[Start of RAW RECORDS]

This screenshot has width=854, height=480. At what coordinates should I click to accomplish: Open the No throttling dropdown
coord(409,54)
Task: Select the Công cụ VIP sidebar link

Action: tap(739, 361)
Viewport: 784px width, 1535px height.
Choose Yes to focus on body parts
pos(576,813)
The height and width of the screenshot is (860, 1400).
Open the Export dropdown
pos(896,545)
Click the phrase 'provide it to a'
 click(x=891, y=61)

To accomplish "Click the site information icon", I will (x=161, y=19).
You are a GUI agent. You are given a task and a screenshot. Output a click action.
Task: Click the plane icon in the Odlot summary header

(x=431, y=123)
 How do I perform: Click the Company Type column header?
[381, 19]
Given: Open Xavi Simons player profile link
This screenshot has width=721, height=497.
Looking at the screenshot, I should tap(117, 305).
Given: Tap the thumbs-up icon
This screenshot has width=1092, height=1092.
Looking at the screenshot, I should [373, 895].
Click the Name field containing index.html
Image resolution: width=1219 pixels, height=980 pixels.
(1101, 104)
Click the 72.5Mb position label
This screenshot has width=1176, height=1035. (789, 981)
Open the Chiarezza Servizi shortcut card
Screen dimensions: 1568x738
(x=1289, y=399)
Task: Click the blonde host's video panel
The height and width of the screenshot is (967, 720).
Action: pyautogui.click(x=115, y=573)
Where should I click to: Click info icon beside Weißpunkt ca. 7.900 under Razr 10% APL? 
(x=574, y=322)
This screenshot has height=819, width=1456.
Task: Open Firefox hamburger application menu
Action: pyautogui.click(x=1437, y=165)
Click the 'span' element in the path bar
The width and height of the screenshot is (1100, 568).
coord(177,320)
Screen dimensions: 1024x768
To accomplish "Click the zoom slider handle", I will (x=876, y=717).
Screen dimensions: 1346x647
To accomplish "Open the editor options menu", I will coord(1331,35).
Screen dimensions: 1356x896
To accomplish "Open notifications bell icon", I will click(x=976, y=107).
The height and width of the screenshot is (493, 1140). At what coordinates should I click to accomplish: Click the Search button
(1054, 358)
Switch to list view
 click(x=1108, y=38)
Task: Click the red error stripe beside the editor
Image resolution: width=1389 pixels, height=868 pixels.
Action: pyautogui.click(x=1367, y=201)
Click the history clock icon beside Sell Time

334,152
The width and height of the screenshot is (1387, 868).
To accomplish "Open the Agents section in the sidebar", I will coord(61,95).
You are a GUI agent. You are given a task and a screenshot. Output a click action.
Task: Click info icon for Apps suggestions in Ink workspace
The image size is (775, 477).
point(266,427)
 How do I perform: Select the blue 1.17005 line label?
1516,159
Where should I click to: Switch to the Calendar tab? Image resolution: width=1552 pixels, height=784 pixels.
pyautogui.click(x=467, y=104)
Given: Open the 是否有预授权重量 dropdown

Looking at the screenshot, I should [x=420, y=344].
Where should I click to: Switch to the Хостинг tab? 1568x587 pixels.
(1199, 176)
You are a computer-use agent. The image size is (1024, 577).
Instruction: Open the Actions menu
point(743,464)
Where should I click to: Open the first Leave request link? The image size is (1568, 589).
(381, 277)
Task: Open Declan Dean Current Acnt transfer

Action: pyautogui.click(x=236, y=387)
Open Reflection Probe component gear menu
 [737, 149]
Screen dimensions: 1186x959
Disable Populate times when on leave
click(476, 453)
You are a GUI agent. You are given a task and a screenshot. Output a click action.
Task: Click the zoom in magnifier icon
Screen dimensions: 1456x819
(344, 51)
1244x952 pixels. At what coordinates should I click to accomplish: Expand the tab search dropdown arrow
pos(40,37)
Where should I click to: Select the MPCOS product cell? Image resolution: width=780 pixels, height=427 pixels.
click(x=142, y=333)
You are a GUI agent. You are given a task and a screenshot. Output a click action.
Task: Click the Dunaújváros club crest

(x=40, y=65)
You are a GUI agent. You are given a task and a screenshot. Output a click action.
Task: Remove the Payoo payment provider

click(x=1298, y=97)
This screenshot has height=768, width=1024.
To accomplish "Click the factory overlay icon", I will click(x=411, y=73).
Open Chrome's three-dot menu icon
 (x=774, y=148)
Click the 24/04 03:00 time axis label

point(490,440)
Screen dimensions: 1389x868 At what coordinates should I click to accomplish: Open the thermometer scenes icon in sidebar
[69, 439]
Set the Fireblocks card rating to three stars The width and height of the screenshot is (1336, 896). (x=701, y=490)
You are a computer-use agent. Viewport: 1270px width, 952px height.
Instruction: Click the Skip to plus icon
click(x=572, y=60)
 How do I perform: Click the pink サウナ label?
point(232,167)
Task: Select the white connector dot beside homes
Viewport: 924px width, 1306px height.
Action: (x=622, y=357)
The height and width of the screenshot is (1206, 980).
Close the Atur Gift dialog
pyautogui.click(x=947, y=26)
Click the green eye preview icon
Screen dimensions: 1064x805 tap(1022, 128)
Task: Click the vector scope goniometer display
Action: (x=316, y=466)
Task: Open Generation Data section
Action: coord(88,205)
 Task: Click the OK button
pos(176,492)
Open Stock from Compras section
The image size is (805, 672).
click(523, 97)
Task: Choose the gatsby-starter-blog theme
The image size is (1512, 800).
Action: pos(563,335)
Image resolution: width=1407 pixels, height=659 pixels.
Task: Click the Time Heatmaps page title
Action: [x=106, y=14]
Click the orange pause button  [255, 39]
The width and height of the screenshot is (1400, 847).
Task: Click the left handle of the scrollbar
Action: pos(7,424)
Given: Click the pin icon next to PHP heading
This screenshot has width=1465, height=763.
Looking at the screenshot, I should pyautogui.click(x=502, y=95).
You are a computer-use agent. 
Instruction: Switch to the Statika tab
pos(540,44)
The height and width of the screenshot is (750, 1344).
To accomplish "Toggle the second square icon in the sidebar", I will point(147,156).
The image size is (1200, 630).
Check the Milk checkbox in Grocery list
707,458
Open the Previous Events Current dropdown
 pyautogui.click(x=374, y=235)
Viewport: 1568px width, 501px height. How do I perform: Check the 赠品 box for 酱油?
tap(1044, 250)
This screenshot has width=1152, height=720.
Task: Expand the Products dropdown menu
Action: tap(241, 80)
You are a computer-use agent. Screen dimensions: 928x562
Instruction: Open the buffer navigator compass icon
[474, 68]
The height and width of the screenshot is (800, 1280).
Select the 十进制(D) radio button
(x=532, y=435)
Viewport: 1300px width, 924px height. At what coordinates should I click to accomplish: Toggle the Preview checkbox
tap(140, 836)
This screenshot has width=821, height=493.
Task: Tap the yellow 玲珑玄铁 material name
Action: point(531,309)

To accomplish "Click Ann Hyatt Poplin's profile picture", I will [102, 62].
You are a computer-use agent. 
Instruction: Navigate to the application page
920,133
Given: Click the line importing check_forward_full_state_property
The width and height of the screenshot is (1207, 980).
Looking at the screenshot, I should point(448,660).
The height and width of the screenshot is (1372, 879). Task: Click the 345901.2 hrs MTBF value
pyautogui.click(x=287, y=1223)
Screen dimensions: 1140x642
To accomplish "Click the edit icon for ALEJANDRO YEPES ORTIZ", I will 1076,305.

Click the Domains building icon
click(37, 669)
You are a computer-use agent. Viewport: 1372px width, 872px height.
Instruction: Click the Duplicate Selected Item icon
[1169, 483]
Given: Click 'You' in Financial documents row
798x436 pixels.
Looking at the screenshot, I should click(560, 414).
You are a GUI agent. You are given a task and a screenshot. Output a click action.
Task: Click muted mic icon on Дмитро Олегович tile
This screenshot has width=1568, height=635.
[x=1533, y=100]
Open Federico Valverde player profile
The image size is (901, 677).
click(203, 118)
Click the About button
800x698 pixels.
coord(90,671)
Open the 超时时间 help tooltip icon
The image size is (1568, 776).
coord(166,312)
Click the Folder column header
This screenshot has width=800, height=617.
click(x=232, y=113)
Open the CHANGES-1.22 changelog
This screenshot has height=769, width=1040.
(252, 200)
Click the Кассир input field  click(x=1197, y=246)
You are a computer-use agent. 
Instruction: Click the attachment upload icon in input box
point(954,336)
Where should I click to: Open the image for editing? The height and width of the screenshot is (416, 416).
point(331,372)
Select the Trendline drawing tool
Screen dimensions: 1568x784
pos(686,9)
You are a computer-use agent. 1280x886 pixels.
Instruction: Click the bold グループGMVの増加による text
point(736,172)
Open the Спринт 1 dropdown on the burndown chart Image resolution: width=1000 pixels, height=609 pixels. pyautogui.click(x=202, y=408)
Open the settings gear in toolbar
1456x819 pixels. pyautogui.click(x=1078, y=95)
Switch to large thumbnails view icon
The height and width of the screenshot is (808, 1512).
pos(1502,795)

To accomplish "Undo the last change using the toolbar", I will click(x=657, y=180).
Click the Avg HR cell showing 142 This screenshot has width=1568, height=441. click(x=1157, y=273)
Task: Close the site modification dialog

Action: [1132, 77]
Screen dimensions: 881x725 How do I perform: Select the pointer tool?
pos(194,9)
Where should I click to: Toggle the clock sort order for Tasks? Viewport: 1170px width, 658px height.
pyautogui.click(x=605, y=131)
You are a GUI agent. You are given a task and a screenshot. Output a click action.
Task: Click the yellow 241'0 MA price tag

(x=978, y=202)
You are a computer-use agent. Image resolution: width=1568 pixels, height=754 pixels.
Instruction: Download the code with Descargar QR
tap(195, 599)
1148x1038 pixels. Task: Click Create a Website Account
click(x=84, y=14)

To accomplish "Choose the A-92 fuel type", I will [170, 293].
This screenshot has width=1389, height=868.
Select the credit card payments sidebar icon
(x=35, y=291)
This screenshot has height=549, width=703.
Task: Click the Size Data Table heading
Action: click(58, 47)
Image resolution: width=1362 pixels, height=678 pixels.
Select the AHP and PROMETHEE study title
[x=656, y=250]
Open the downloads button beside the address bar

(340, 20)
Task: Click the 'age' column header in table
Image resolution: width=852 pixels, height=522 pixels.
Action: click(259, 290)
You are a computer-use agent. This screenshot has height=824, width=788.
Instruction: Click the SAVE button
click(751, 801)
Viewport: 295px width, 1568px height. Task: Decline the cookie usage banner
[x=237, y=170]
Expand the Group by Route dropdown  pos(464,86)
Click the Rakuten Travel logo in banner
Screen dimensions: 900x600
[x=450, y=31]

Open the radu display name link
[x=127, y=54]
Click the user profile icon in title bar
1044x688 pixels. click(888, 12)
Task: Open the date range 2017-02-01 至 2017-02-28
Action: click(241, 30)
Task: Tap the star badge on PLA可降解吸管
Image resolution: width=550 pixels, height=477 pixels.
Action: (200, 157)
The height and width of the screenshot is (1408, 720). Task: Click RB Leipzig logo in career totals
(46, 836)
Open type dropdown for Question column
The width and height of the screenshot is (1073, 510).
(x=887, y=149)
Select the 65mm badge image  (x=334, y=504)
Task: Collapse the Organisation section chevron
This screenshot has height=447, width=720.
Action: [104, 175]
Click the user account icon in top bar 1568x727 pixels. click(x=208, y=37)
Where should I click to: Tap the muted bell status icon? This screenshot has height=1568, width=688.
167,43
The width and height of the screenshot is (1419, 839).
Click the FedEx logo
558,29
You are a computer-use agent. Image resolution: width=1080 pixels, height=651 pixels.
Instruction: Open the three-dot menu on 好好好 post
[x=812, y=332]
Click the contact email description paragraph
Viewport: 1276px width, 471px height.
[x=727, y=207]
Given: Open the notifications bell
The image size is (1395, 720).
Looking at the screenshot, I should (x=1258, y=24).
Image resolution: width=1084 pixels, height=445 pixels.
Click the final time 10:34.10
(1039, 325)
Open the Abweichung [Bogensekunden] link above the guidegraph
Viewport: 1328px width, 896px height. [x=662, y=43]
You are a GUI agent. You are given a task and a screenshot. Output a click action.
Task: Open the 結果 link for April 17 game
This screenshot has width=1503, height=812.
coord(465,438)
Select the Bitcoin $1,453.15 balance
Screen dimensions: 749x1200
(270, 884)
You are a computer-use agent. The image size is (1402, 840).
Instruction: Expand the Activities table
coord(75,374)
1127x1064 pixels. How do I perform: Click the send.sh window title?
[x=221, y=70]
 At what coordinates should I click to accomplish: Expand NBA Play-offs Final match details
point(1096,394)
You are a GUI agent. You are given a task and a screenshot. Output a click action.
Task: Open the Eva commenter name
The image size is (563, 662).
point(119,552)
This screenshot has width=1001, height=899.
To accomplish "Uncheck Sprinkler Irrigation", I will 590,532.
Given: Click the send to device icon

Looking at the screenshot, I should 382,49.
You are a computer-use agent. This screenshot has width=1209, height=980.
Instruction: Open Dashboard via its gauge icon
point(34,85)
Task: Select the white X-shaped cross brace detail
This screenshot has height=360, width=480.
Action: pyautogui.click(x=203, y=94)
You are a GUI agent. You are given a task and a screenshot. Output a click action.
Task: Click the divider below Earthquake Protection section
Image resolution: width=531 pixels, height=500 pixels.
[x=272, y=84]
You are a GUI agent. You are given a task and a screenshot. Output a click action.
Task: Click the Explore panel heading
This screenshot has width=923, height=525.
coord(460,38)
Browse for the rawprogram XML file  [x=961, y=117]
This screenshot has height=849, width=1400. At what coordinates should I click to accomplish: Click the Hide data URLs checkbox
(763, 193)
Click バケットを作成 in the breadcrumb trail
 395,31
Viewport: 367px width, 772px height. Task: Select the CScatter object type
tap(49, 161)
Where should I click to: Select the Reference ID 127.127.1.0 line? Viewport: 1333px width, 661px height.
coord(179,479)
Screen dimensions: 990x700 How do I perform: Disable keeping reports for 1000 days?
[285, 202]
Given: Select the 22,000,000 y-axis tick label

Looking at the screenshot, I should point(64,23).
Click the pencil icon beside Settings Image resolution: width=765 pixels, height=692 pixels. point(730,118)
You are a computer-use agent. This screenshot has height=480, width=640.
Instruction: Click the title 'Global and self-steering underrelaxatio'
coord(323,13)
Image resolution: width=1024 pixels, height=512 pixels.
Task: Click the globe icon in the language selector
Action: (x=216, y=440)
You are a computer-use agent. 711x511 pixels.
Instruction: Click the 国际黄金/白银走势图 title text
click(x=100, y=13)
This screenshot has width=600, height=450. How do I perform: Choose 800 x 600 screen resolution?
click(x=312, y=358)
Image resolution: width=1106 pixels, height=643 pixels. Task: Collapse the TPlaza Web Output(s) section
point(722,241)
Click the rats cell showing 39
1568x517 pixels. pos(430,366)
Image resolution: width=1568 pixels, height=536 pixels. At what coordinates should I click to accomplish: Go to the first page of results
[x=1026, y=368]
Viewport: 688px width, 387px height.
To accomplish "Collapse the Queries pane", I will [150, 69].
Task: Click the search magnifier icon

[End of RAW RECORDS]

— DIRECTIONS FOR THIS TASK —
Show every line in the entries above that contains the word "Disable", copying each one in full.

— CORRECT RESPONSE —
Disable Populate times when on leave
Screen dimensions: 990x700 How do I perform: Disable keeping reports for 1000 days?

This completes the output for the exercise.